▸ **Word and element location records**
▬▬▬▬▬▬

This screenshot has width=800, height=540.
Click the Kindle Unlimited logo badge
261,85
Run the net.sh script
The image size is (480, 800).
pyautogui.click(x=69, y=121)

▬▬▬▬▬▬

▸ **EXERCISE DESCRIPTION**
Can you turn all of the material above into a Markdown table with the columns Row and Line, numbering each nonblank line and skipping any blank ones?

▸ **RESPONSE FOR THIS EXERCISE**
| Row | Line |
|---|---|
| 1 | This screenshot has width=800, height=540. |
| 2 | Click the Kindle Unlimited logo badge |
| 3 | 261,85 |
| 4 | Run the net.sh script |
| 5 | The image size is (480, 800). |
| 6 | pyautogui.click(x=69, y=121) |